Go through the data below and return each line where the string "pixel" occurs.

Data records ::
************
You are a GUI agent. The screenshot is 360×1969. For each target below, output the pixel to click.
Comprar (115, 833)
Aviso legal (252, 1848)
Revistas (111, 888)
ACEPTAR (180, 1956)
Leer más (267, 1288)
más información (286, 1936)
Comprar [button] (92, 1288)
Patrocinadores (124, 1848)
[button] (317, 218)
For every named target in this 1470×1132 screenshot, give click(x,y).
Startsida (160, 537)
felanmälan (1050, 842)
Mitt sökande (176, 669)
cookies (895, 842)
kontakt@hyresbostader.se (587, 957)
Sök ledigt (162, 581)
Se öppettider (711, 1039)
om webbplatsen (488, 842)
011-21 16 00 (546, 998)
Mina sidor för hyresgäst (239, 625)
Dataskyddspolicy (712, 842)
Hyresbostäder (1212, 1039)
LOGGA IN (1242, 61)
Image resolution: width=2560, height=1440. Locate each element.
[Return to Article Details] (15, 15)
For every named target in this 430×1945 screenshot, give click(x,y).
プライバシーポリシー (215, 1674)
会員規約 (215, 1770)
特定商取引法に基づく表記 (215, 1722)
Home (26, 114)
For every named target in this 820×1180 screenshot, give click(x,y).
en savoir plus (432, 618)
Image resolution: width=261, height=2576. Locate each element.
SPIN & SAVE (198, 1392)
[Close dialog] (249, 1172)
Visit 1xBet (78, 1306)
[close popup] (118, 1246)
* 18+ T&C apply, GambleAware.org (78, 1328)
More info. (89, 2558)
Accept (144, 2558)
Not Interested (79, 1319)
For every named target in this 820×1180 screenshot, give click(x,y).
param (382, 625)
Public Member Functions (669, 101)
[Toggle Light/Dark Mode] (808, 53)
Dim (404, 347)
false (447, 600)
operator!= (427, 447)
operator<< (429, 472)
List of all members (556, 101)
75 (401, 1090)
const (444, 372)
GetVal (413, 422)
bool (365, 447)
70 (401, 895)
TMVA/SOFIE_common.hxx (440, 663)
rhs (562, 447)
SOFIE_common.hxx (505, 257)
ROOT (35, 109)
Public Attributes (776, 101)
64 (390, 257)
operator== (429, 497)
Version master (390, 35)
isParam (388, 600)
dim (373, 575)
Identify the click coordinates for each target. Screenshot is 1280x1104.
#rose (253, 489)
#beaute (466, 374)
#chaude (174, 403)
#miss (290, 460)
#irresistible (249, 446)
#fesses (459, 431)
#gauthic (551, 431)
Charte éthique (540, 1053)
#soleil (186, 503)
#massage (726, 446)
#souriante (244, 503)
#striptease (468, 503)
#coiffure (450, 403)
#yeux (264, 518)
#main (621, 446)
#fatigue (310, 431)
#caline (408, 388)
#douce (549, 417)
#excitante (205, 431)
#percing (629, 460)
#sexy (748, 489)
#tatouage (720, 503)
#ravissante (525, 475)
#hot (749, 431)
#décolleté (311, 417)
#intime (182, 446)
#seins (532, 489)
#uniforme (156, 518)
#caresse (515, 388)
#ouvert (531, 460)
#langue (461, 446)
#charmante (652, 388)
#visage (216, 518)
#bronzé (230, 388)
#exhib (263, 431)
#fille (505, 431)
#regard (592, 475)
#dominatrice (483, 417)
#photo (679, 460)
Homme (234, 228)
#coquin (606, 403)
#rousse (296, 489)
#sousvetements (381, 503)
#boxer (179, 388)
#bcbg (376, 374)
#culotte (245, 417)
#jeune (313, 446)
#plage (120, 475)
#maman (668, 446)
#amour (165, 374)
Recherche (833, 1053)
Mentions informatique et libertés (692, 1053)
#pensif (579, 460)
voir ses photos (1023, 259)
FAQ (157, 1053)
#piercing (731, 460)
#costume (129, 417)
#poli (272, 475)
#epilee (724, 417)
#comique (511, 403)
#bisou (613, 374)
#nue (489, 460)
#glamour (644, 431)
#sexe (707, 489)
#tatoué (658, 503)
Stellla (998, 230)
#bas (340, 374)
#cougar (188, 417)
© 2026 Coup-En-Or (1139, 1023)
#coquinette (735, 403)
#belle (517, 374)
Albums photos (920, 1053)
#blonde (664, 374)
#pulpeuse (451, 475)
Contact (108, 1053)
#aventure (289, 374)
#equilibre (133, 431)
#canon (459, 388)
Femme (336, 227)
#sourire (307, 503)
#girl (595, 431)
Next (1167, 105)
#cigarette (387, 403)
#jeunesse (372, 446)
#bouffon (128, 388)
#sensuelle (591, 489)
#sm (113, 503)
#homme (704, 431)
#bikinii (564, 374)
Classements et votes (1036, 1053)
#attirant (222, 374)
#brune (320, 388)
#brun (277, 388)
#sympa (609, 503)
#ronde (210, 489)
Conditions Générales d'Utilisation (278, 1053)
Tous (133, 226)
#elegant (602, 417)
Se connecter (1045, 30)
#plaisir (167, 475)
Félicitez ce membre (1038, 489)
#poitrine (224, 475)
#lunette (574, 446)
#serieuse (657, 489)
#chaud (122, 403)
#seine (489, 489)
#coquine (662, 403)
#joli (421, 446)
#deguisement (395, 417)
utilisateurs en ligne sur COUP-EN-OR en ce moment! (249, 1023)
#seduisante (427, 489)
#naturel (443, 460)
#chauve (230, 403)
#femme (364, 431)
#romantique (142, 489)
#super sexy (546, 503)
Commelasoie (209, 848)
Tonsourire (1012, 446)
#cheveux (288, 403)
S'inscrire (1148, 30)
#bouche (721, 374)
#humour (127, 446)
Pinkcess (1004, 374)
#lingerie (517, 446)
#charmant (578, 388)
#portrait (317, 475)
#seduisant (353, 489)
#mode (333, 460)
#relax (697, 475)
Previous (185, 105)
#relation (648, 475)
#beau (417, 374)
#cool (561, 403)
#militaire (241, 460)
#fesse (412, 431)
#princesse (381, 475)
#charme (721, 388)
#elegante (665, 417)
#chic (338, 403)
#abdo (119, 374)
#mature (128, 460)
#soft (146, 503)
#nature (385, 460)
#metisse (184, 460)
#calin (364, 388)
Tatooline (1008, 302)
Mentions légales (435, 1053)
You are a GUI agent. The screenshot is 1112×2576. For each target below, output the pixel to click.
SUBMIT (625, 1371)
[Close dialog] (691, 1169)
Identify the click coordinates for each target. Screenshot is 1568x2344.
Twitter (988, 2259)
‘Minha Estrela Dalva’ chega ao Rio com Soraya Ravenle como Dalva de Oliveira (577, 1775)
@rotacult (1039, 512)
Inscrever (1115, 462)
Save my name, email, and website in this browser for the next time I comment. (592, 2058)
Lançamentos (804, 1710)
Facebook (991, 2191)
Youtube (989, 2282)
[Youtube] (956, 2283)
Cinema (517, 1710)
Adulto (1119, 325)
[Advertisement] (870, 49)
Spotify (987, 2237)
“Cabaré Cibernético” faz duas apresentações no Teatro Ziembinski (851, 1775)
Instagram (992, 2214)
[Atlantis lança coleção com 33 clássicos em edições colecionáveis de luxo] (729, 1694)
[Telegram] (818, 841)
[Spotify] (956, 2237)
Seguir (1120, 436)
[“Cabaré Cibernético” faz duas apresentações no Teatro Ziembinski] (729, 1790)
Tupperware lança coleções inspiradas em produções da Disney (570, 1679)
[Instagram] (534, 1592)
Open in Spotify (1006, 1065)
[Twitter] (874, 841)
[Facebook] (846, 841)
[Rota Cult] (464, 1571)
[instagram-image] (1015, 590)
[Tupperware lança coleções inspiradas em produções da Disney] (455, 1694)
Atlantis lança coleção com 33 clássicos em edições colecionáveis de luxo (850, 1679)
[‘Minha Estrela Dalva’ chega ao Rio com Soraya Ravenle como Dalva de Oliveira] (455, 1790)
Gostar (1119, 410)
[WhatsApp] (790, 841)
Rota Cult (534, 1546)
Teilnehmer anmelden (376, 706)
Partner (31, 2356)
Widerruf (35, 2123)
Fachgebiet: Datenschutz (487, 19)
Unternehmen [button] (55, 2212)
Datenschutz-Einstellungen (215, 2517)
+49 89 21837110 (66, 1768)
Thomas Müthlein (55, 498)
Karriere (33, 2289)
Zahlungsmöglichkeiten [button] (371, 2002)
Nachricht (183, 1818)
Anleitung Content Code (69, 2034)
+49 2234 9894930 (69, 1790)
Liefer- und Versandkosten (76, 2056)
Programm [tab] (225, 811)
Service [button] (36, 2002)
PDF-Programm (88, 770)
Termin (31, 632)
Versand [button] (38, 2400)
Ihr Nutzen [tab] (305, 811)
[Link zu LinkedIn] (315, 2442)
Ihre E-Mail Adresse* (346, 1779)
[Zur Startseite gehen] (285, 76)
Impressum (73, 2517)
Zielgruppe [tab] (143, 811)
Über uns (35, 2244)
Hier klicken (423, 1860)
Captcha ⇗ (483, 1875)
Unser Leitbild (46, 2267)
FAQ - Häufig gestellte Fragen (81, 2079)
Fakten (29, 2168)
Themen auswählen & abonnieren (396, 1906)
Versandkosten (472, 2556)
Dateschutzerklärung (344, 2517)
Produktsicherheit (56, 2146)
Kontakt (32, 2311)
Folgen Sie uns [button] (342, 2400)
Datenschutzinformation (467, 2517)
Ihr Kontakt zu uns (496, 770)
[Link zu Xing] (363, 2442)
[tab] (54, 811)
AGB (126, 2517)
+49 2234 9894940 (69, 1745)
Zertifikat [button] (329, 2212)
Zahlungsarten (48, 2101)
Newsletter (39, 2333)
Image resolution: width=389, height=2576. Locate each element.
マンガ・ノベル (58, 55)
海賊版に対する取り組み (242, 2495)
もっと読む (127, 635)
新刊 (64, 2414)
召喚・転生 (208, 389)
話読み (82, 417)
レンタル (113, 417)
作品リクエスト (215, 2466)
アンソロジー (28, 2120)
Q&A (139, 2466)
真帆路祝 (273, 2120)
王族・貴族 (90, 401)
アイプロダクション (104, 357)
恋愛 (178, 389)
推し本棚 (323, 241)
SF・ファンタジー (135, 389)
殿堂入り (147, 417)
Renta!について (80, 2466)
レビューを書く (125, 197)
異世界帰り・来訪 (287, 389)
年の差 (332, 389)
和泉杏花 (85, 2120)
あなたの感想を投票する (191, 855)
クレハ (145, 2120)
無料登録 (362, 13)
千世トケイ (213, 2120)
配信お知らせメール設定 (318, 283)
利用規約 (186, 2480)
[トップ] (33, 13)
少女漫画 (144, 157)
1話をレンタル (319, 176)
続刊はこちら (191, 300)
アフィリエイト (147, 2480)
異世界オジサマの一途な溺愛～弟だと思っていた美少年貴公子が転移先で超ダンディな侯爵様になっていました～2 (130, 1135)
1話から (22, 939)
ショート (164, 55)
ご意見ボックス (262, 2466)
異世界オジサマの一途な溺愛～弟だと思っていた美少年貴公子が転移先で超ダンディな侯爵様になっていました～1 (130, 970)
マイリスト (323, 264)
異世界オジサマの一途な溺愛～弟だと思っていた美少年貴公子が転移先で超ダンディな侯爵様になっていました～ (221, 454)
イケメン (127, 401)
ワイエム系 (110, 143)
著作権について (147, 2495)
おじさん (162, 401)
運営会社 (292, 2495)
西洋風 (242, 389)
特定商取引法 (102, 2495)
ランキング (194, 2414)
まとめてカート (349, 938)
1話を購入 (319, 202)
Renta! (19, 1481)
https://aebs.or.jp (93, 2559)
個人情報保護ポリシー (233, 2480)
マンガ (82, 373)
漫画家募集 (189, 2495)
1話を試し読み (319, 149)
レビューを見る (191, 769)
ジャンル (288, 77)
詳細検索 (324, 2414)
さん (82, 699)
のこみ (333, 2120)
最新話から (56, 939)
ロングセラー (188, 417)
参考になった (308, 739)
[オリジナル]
************
Worked solution ::
You are a GUI agent. The screenshot is 360×1969. For each target below, output the pixel to click.
You are a GUI agent. The screenshot is 1112×2576. For each target below, output the pixel to click.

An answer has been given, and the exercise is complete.